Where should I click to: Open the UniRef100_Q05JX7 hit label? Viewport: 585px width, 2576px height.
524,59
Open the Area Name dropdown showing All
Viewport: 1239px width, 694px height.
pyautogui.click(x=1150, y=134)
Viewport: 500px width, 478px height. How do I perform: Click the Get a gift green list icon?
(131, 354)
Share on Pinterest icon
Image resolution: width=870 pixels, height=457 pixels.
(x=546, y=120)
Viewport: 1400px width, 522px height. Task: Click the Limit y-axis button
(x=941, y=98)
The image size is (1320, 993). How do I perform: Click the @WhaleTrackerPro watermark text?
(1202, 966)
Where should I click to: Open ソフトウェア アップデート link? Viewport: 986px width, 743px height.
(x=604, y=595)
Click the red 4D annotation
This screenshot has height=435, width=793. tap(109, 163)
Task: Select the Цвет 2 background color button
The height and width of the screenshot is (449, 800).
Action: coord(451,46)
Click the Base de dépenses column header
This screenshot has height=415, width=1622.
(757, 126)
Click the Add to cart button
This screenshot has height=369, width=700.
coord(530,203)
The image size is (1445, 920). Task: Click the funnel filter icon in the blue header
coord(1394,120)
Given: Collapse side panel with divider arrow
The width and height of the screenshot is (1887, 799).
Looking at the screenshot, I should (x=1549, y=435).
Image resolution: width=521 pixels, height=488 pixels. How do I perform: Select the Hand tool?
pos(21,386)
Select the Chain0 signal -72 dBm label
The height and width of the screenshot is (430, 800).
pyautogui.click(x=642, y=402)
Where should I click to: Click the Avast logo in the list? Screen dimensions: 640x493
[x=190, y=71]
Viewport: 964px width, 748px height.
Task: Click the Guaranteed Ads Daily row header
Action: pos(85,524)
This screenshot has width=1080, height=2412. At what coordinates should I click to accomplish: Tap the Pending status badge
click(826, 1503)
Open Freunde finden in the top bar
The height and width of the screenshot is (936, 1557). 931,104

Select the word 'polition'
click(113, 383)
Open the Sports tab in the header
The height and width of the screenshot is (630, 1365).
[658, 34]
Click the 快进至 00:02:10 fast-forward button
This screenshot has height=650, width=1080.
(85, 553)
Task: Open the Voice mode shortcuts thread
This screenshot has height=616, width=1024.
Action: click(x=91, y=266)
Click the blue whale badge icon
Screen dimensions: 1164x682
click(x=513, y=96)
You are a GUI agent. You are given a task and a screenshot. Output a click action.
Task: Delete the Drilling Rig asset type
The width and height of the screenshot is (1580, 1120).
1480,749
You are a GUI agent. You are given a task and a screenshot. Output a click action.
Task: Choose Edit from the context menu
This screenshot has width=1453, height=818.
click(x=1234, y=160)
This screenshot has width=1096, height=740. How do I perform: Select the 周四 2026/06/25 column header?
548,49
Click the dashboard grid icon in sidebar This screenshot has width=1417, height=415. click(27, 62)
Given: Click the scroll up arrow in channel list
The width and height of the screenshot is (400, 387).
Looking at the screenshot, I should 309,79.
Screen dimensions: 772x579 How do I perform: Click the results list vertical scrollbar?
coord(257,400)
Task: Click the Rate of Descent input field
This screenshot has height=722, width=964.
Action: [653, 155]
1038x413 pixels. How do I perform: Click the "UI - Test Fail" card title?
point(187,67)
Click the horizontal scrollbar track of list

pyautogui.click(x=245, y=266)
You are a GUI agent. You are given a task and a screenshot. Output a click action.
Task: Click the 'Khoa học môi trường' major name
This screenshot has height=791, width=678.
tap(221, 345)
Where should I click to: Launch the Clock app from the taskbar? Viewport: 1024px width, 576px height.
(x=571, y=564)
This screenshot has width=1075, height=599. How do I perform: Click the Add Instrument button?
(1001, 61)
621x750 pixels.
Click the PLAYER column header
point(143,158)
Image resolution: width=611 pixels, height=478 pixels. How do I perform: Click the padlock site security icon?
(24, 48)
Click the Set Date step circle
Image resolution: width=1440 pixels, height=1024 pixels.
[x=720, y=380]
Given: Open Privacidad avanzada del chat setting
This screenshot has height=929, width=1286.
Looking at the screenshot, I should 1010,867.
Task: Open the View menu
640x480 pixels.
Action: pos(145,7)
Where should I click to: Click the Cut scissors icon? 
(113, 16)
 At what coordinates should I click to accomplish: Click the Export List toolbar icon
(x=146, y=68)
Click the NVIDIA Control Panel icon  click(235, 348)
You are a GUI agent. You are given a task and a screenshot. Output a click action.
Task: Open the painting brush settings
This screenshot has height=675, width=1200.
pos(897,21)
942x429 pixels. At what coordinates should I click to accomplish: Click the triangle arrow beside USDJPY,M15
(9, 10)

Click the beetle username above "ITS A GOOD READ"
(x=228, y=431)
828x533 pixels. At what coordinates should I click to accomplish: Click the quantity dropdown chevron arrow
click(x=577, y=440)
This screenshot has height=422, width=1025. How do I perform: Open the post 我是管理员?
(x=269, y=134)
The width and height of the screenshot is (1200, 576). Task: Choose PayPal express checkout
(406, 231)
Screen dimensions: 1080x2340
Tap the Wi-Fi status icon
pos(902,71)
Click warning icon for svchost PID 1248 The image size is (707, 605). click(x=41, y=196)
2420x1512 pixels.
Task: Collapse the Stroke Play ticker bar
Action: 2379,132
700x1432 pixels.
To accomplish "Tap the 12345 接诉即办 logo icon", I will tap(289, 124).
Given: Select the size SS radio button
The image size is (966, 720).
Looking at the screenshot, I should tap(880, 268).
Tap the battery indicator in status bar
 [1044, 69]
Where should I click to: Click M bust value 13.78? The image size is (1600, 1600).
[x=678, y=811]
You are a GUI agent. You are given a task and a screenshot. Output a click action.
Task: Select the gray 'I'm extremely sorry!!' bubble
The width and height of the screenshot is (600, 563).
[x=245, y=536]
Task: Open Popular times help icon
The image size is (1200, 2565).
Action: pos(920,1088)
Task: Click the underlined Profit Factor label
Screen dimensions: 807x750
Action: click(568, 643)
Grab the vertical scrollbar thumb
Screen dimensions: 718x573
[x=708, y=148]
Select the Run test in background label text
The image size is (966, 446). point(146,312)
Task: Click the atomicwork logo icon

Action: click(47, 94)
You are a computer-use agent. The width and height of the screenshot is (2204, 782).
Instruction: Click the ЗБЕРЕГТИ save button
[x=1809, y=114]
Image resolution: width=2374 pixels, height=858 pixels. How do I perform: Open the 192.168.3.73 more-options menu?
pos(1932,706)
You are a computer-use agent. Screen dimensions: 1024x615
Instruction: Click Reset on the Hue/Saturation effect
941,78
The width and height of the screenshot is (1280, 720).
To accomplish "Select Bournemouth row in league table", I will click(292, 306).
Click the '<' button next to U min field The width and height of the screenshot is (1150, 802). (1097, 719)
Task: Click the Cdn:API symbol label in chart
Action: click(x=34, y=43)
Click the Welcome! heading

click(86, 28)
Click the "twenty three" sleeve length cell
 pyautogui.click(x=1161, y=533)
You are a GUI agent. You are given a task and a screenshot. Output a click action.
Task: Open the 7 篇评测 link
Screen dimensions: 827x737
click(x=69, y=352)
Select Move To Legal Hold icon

- - -

### Task description:
Word for word, quote the lines of the material from the first line through the line with "Task: Select the Цвет", both ends included.

### Output of the task:
Where should I click to: Open the UniRef100_Q05JX7 hit label? Viewport: 585px width, 2576px height.
524,59
Open the Area Name dropdown showing All
Viewport: 1239px width, 694px height.
pyautogui.click(x=1150, y=134)
Viewport: 500px width, 478px height. How do I perform: Click the Get a gift green list icon?
(131, 354)
Share on Pinterest icon
Image resolution: width=870 pixels, height=457 pixels.
(x=546, y=120)
Viewport: 1400px width, 522px height. Task: Click the Limit y-axis button
(x=941, y=98)
The image size is (1320, 993). How do I perform: Click the @WhaleTrackerPro watermark text?
(1202, 966)
Where should I click to: Open ソフトウェア アップデート link? Viewport: 986px width, 743px height.
(x=604, y=595)
Click the red 4D annotation
This screenshot has height=435, width=793. tap(109, 163)
Task: Select the Цвет 2 background color button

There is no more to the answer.